Monday, September 17, 2007

Five Tips for Using Unstructured Time

Gwen Bell had a nice post yesterday that got me to thinking about how I have changed my relationship to unstructured time.

I have very strong pusher subpersonality -- it's goal is to keep me busy all of the time so that I don't have any free time to be introspective. It's a kind of firefighter, a sub whose purpose is to keep me away from my inner struggles or pain (especially when managers fail to do their job in this regard).

In the past (until I did some good therapy a couple of years ago), my tendency when I had free, unstructured time was to find some way to fill it up -- blogging, reading, more work, whatever. Even meditation was a way that I could fill my time and feel productive -- which is what the pusher seeks, a sense of being productive, as well as the avoidance of any inner pain.
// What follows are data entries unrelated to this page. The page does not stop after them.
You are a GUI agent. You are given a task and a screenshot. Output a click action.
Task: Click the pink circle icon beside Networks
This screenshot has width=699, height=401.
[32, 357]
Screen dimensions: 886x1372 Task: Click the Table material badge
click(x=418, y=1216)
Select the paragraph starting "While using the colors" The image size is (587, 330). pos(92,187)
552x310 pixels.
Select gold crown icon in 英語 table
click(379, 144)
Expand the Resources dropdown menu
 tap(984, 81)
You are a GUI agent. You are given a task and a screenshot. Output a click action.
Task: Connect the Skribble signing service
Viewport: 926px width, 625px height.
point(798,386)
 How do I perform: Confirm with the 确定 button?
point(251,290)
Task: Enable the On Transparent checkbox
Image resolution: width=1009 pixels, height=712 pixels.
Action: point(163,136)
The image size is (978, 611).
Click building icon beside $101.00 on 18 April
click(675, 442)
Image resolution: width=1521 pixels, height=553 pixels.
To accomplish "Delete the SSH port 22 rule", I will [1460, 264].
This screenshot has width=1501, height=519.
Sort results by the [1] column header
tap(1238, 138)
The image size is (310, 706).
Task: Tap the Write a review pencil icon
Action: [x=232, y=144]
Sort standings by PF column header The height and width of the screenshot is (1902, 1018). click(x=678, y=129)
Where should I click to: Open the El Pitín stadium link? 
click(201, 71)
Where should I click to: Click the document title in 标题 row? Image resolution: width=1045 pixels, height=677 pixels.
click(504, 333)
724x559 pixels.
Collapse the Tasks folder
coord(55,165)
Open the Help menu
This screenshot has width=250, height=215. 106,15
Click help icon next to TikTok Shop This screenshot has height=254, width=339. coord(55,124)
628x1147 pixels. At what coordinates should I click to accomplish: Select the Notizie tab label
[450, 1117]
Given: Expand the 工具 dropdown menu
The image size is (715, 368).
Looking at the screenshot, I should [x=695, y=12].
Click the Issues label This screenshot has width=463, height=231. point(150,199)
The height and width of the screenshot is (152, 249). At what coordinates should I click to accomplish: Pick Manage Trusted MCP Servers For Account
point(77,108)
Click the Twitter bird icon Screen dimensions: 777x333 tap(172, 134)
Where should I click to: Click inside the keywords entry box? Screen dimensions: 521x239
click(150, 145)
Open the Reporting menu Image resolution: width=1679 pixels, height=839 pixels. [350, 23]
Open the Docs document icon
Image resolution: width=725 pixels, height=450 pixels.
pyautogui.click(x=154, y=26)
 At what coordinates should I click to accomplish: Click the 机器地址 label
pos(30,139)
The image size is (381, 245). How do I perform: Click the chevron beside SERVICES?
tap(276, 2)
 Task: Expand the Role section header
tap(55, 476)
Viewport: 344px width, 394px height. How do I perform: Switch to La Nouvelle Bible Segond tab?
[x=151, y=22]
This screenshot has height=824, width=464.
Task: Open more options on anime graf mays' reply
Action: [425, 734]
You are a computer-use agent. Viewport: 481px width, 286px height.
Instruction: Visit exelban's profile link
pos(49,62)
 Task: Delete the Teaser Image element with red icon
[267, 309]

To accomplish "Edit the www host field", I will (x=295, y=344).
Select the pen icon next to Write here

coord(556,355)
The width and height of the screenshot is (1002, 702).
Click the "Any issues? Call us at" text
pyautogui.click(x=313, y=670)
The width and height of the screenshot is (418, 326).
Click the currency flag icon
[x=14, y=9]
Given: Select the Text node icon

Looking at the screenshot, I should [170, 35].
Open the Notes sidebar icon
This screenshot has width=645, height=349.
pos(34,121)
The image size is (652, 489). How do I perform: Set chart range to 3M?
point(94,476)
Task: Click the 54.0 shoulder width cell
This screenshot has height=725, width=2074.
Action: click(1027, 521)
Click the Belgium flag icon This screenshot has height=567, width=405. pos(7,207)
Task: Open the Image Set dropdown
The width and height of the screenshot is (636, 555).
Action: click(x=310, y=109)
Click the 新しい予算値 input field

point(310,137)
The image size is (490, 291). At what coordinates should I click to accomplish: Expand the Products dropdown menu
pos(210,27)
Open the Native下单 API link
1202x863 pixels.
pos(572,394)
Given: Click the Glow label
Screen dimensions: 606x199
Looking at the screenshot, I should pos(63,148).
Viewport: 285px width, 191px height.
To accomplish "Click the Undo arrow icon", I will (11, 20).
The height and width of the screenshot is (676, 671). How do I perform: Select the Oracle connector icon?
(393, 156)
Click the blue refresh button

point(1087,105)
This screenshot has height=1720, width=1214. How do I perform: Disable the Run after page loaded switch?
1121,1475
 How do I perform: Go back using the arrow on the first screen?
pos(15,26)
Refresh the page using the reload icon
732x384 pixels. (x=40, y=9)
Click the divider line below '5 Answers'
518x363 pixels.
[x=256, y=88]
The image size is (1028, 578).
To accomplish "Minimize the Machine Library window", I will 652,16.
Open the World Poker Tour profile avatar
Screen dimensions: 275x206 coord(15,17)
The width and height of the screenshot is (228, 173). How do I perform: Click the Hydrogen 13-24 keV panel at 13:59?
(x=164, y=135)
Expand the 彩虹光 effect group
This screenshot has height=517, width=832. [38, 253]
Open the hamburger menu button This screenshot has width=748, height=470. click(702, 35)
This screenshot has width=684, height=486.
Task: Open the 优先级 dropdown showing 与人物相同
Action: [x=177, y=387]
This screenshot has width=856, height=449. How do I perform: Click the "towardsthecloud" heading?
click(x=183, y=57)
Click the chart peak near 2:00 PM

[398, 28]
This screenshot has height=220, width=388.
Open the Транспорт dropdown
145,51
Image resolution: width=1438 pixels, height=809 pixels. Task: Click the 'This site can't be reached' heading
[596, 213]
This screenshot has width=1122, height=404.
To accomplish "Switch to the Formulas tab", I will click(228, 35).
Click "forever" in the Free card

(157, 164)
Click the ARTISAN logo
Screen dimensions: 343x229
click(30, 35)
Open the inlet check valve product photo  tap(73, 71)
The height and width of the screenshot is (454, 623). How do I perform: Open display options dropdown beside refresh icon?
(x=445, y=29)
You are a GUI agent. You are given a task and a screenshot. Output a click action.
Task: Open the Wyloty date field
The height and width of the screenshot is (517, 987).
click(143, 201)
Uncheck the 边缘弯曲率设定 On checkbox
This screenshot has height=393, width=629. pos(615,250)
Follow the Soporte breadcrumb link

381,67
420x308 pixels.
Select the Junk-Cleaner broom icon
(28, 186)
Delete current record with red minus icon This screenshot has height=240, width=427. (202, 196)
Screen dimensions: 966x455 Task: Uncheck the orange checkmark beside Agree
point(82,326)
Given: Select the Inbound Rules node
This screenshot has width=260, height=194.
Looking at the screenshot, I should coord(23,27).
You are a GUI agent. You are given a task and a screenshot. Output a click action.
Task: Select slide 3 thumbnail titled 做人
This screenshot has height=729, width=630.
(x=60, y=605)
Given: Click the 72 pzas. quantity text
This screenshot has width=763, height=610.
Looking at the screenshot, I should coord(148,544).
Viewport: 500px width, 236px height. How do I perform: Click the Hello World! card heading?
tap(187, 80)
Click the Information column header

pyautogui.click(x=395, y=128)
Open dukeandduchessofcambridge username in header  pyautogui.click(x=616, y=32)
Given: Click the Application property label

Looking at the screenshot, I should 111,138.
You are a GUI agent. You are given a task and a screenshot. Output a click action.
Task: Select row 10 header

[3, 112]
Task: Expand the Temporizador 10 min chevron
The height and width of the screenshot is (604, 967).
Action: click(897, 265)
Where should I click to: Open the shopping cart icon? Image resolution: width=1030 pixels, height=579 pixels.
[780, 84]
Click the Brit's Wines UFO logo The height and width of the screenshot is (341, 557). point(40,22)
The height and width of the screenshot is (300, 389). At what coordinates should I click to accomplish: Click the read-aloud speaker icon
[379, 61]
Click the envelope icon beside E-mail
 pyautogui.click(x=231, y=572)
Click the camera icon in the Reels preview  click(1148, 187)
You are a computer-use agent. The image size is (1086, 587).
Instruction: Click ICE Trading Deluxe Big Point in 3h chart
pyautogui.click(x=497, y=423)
For the last year or so, since the end my relationship with Kira, I have worked consciously to not always feel driven to be productive. It's good to watch sports, a DVD, or even dumbass television. I'm not less of a person because I am not always doing something that is totally productive. In learning to make this kind of space in my life, where unstructured time can just be unstructured, I have become a lot more relaxed and a lot less driven.

It's a fine line to walk. It gets easy to be lazy instead of simply relaxing. It's easy to watch television all the time instead of reading. When my workload is light, by intention, it's much harder to WANT to pick up new work when needed. I get accustomed to not working so much and it feels good. So I have to be self-aware that I am not being lazy (another of my subs, which is generally a disowned self, an exile).

However, we should NEVER simply refuse to do inner work if it is calling us, or if we have some serious issues to work on, but neither should it be our entire lives away from work -- we need downtime.

My point is that for those of us who have a pusher subpersonality that is dominant, we need to learn to make some space in our lives for unstructured time -- time to relax. Here are a few tips that I find useful.

* Try to make an hour each day when you don't HAVE to do anything. Most of us can do this, even if we have hectic jobs or family obligations. Evenings tend to be the best for this, or for those who, like me, are morning people, an early hour is a good way to start the day.

* Take a walk. This isn't exercise, it's time to be alone and, preferably, in nature. Being in nature is a great way to recharge and gain perspective. It calms the body and relaxes the mind.

* Play with your pets. If you have cats or dogs, they will appreciate the attention and you'll be able to enjoy some quality time with beings who truly appreciate you. Playing with pets reduces blood pressure and can be a valuable tool in fighting depression.

* Read a good book. This should be something that is fun, not necessarily educational. Science fiction, romance, westerns, or any other fiction books that aren't especially challenging are good for this. Not only is it a great escape from daily stress, but reading fiction gives us practice in taking others' perspectives, a valuable exercise.

* If at all possible, make weekends a no-work space. Spend time alone, with friends, with family, or doing anything that you enjoy -- listening to music, going out for lunch, having a cup of coffee -- but that isn't necessarily productive. We all need time to unwind and be away from work.

It's easy to feel pushed to do even those things we enjoy (reading for knowledge, working out, or anything else that feels like a drive rather than fun). If we are driven to do something, chances are it isn't real healthy for us to be doing it. It has become a compulsion.

Make space for some unstructured time and learn how to relax. It's done wonders for me.


2 comments:

susan Katz said...

Great advice. I needed it. You are amazing.

WH said...

Hi Susie -- Thanks, and glad to help.